The excitement of this year's World Cup is behind us, but North American soccer fans and venue operators can keep their fervor fresh as Canada, Mexico and the United States prepare to jointly host the event in 2026.

While that date is a while off, the planning and preparation that must take place in order to host the largest sports event in the world (the 2026 Cup will be the largest ever, with the tournament field expanding to 48 teams) is massive.

FIFA, soccer's international governing body, having been dogged by a far-reaching corruption scandal, sought to make the 2026 bidding process more transparent. "The process to select the host — or hosts — of the first 48-team FIFA World Cup must not be open to even one iota of doubt," read the guide to the 2026 bidding process released by FIFA. "It is FIFA's responsibility towards the world of football to conduct these bidding and selection procedures in an ethical, transparent, objective and unbiased way."

That effort toward transparency led the organization to release guidelines for criteria on which bids would be judged, as well as objective scores for how well each bid did based on those guidelines. Each of two general categories — infrastructure and commercial elements — was weighted as a part of an overall score. For a bid to advance to the final round of consideration, it had to meet a certain minimum overall score, as well as a minimum score for highly weighted criteria.
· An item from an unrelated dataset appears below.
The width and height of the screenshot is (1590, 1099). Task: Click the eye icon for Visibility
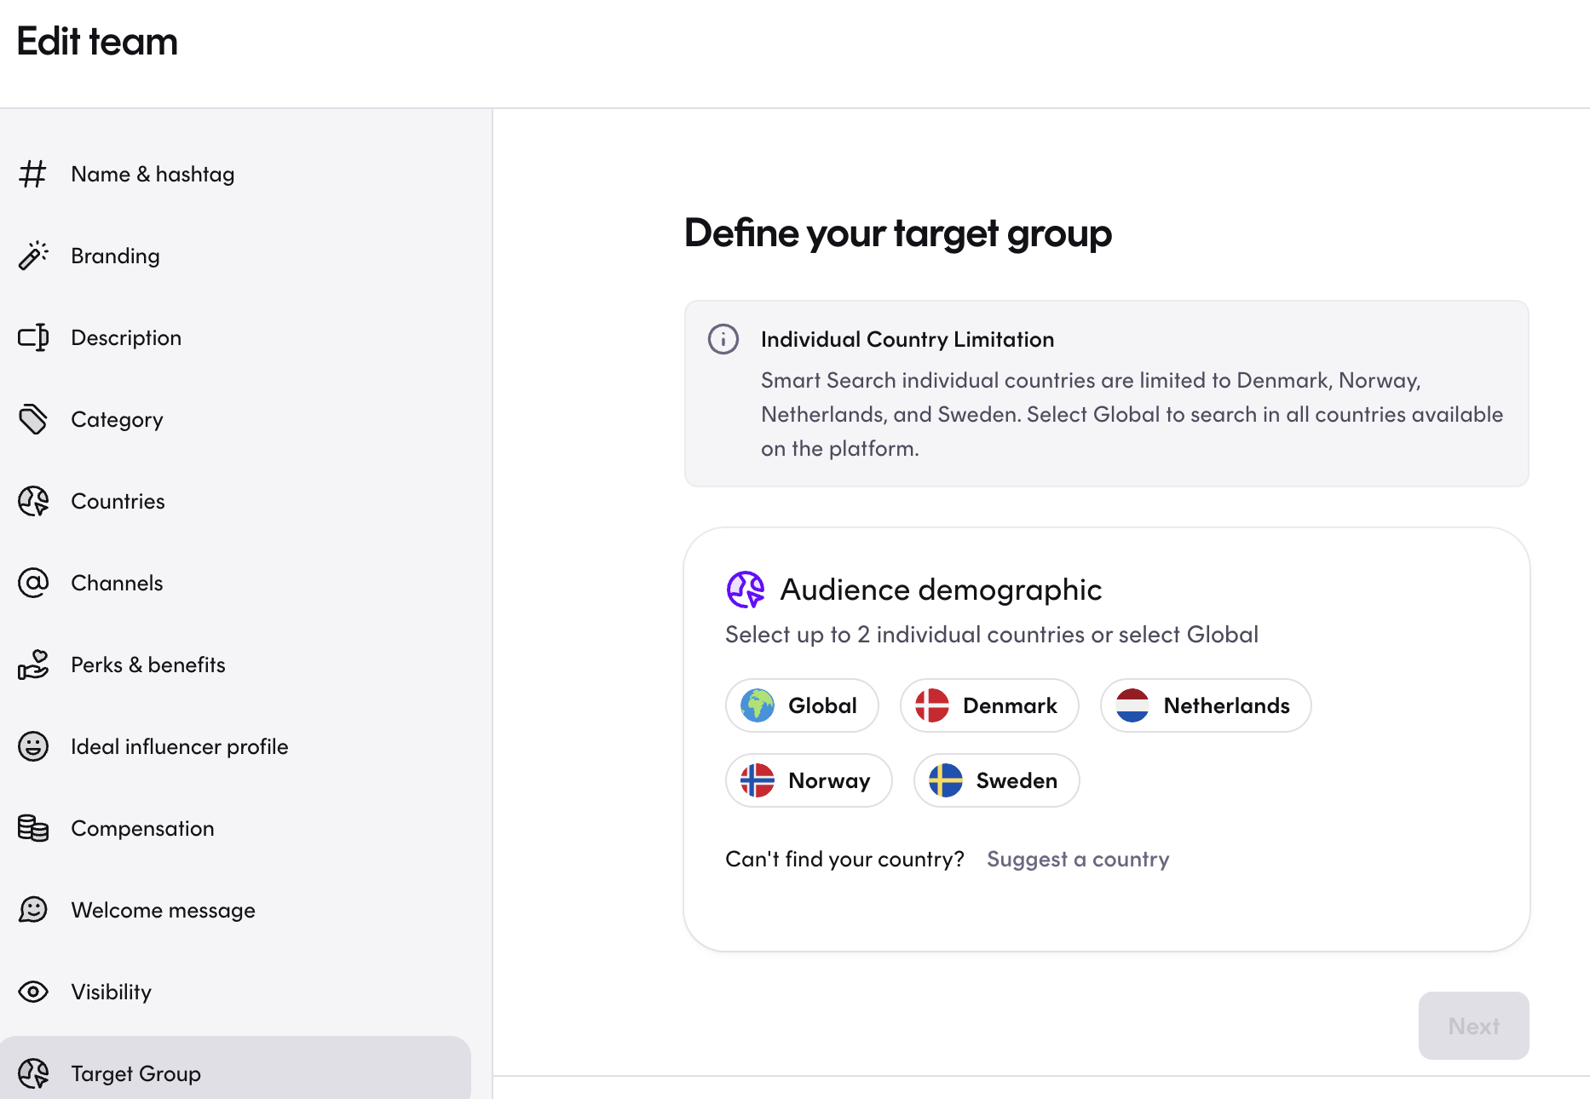33,992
In the end, the two bids that advanced to the last round of deliberations were one from Morocco and the United bid submitted by the three North American nations. According to FIFA's final evaluation report, the Moroccan bid received a final score of 274.9 out of a possible 500, while the United bid earned a final score of 402.8.
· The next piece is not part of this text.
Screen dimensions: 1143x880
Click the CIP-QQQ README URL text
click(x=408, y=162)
Those final scores came as no surprise to Irwin Kishner, who as a partner in the sports law group of Herrick Feinstein LLP has been involved in a number of soccer-related projects both domestically and internationally throughout his career. "Between Morocco and the United bid, you didn't have a choice on this one," he says.

Kishner's legal experience gives him a unique perspective into the business of sports, including soccer. He represented the joint venture that brought about the creation of MLS's New York City FC, and has been involved in negotiating financial agreements, sponsorships and media deals, and even determining where a team will play its games (NYCFC, for example, plays its home games at Yankee Stadium). As such, he feels it made sense for FIFA to be drawn to the United bid. "It is an entertainment business, and at the end of the day you have to demonstrate what the value is," Kishner says. Hosting the event in North America, a market that hasn't hosted a World Cup since 1994, could be an opportunity to sell tickets to a population whose affinity for the game has only grown in recent years.

Beyond that, Kishner points out that unlike World Cups of the recent past, much of the required infrastructure for the United bid is already in place. "Obviously you need to have the stadia, and you need to have the stadia in a rather accessible place," he says. "You need to have major airports that can take in and absorb the tourism and the stress that's going to be placed on them. That includes hotels, services, restaurants, transportation, security in the venue itself — which, obviously, the United States has."

Host cities for the United bid have not yet been announced, but the bid included a list of 23 cities (three each in Canada and Mexico, 17 in the U.S.). Each city already has a functional, existing stadium, meaning new buildings won't be necessary for the World Cup, though some renovations may be on the horizon.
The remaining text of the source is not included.